_About this exercise:_ Reproduce nothing but the closing run of lines: the line with "Kids Need Clay (776, 129)" and each line that follows it to the end of the data.

BEGIN Data supplied

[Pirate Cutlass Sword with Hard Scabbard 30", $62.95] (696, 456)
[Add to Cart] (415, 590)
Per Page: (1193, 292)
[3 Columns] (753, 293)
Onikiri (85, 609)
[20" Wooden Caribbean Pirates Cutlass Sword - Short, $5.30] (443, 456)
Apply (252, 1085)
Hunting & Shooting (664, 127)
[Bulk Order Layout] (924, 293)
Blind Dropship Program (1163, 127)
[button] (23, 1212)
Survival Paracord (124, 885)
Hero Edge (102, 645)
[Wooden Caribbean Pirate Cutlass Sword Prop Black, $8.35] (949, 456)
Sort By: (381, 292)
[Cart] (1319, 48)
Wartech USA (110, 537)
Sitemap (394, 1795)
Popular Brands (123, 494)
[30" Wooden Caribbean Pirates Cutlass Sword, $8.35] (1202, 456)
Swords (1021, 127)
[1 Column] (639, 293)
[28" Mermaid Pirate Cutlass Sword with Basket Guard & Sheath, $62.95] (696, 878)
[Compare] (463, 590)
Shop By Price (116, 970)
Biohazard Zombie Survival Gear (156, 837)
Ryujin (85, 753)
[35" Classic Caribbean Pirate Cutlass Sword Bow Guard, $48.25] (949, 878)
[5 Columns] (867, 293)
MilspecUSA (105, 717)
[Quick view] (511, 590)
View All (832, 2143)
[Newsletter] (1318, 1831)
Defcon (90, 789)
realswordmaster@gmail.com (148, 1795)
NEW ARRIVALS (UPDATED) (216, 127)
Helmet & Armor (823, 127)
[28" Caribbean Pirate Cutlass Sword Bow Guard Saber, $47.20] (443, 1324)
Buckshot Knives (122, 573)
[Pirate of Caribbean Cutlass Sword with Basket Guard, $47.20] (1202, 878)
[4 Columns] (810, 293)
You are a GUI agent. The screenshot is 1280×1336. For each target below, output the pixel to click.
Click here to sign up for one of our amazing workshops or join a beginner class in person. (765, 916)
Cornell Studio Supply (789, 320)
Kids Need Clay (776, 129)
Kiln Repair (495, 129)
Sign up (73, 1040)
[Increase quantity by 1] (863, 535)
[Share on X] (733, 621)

END Data supplied

_Written answer:_
Kids Need Clay (776, 129)
Kiln Repair (495, 129)
Sign up (73, 1040)
[Increase quantity by 1] (863, 535)
[Share on X] (733, 621)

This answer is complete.